Work item:
Go to the line that contains "This screenshot has height=415, width=891." and transcribe from there to the end of the entries, that line and the last one included.

Data records:
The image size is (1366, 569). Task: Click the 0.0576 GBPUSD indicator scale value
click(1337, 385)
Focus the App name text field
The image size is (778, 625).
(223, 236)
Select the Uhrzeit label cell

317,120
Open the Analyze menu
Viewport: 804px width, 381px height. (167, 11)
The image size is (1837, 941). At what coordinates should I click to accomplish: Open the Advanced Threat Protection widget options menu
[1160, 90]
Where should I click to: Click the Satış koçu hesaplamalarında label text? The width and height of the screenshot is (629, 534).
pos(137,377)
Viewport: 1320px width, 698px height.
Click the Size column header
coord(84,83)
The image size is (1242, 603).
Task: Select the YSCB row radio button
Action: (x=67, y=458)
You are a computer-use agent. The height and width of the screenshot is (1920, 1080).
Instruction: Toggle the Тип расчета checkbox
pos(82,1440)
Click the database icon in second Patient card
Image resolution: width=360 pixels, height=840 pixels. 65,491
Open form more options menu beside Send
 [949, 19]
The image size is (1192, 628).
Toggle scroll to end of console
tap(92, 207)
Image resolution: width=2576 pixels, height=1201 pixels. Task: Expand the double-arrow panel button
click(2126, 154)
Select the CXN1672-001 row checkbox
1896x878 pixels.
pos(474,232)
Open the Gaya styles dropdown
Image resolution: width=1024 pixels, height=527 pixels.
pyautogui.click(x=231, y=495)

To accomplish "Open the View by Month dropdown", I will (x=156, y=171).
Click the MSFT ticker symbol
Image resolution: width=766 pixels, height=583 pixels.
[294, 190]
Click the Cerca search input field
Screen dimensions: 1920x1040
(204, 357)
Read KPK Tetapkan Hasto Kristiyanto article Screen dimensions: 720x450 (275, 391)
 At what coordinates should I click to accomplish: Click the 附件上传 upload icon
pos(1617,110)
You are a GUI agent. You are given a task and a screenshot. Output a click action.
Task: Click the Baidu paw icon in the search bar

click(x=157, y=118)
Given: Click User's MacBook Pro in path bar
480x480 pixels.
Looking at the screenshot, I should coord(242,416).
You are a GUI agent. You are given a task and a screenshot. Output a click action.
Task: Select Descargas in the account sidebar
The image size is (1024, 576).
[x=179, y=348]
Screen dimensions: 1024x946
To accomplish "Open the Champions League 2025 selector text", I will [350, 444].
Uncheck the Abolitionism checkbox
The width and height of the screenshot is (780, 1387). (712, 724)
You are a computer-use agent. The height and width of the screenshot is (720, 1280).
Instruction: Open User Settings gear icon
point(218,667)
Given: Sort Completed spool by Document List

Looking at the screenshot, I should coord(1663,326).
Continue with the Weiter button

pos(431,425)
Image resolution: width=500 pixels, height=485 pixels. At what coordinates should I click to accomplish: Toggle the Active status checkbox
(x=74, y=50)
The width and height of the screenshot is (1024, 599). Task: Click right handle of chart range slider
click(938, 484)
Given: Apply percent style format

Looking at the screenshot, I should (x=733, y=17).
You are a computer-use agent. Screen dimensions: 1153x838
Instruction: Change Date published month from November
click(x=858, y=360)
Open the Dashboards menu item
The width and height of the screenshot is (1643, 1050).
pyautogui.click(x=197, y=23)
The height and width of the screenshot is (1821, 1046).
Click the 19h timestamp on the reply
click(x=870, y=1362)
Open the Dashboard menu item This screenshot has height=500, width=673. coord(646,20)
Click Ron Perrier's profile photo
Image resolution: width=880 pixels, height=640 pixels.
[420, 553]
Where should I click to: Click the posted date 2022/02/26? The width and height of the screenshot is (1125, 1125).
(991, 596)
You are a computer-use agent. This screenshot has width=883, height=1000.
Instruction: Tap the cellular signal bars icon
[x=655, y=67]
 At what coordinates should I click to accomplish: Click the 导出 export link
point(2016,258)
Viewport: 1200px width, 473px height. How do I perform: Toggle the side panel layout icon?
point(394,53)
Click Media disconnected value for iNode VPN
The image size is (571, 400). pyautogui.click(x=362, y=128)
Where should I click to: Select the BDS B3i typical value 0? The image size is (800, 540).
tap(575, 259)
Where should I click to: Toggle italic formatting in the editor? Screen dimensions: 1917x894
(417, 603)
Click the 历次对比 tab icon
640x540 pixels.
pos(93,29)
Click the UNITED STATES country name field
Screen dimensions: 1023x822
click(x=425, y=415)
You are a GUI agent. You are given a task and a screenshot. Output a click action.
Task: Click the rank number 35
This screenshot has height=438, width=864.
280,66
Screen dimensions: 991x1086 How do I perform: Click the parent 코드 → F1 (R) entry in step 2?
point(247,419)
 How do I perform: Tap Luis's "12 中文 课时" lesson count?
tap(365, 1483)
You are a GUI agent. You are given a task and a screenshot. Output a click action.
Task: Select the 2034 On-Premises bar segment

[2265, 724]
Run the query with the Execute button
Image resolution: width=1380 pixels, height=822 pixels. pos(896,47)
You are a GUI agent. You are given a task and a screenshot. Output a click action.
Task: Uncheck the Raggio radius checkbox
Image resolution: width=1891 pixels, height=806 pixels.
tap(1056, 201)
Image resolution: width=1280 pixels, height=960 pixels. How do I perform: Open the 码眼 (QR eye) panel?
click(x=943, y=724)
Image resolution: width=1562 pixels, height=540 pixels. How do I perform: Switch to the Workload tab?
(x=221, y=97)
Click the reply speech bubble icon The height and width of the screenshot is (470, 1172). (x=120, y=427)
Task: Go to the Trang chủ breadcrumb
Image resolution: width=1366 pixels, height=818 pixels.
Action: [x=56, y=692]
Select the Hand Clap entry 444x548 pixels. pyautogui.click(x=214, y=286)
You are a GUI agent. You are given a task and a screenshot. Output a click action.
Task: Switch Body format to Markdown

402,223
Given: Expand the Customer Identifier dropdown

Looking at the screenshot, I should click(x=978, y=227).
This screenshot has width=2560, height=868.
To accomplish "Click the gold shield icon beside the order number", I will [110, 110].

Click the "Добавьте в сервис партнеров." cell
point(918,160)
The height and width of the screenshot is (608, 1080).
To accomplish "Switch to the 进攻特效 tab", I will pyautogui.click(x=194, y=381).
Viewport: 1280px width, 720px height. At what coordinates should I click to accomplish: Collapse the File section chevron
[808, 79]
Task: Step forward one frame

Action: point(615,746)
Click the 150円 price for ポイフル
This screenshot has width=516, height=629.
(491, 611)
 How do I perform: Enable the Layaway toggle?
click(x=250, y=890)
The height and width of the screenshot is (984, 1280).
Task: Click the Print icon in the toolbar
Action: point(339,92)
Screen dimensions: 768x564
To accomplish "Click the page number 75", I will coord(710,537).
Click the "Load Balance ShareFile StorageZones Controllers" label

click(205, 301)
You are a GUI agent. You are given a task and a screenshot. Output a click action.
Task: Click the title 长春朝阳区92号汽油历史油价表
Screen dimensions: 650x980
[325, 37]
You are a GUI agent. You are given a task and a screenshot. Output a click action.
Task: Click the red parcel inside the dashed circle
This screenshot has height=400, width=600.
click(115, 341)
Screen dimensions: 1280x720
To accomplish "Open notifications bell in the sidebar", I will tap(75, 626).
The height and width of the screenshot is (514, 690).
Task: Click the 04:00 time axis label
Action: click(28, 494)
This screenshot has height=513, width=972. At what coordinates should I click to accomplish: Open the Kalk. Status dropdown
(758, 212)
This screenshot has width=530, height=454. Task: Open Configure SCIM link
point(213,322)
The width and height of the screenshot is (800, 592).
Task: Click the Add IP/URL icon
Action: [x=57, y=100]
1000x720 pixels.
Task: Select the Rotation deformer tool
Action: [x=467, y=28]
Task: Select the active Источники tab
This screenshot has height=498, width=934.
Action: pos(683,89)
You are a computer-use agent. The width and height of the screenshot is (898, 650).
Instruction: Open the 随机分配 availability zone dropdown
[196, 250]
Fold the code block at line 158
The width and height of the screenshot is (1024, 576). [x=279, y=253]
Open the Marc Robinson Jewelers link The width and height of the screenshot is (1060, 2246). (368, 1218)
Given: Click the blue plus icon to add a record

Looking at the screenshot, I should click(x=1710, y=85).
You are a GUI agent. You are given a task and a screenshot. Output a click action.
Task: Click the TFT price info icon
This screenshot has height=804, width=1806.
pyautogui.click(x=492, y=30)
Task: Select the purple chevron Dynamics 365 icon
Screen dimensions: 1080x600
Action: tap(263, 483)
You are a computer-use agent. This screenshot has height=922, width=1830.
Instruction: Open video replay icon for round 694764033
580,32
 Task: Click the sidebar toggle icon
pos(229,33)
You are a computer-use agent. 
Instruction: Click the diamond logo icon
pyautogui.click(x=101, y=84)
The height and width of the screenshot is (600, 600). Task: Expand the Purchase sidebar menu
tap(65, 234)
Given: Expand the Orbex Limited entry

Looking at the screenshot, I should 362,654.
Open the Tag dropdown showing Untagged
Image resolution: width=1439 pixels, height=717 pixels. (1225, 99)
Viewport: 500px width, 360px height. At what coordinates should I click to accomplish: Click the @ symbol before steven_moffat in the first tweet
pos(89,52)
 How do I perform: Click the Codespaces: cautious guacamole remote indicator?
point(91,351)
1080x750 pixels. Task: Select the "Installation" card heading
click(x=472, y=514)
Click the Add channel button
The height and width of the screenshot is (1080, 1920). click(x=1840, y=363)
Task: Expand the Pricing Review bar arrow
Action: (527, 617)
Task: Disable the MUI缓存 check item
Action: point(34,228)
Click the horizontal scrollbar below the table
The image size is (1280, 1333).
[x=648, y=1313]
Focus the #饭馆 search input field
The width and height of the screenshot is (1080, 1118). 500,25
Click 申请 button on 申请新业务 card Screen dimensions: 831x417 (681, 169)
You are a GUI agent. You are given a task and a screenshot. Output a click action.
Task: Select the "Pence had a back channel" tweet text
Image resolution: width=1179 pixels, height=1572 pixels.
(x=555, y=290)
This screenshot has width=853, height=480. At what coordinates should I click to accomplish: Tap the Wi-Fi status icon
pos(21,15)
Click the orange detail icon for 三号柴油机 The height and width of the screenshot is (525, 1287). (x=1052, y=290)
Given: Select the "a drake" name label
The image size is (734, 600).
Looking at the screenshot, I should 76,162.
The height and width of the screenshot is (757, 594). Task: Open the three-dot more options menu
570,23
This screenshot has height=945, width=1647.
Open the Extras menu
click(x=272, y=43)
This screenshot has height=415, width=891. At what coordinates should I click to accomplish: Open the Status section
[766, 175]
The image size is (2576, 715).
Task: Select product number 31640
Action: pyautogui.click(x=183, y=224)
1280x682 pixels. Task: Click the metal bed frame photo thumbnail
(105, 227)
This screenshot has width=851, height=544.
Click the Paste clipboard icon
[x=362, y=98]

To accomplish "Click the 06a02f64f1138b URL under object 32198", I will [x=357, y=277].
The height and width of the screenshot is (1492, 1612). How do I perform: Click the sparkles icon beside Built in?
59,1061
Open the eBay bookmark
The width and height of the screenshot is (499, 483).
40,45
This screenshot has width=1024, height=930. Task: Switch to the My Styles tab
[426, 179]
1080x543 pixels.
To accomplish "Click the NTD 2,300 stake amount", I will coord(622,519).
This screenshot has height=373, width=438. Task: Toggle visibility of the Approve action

Result of the exercise:
This screenshot has height=415, width=891. At what coordinates should I click to accomplish: Open the Status section
[766, 175]
The image size is (2576, 715).
Task: Select product number 31640
Action: pyautogui.click(x=183, y=224)
1280x682 pixels. Task: Click the metal bed frame photo thumbnail
(105, 227)
This screenshot has width=851, height=544.
Click the Paste clipboard icon
[x=362, y=98]

To accomplish "Click the 06a02f64f1138b URL under object 32198", I will [x=357, y=277].
The height and width of the screenshot is (1492, 1612). How do I perform: Click the sparkles icon beside Built in?
59,1061
Open the eBay bookmark
The width and height of the screenshot is (499, 483).
40,45
This screenshot has width=1024, height=930. Task: Switch to the My Styles tab
[426, 179]
1080x543 pixels.
To accomplish "Click the NTD 2,300 stake amount", I will coord(622,519).
This screenshot has height=373, width=438. Task: Toggle visibility of the Approve action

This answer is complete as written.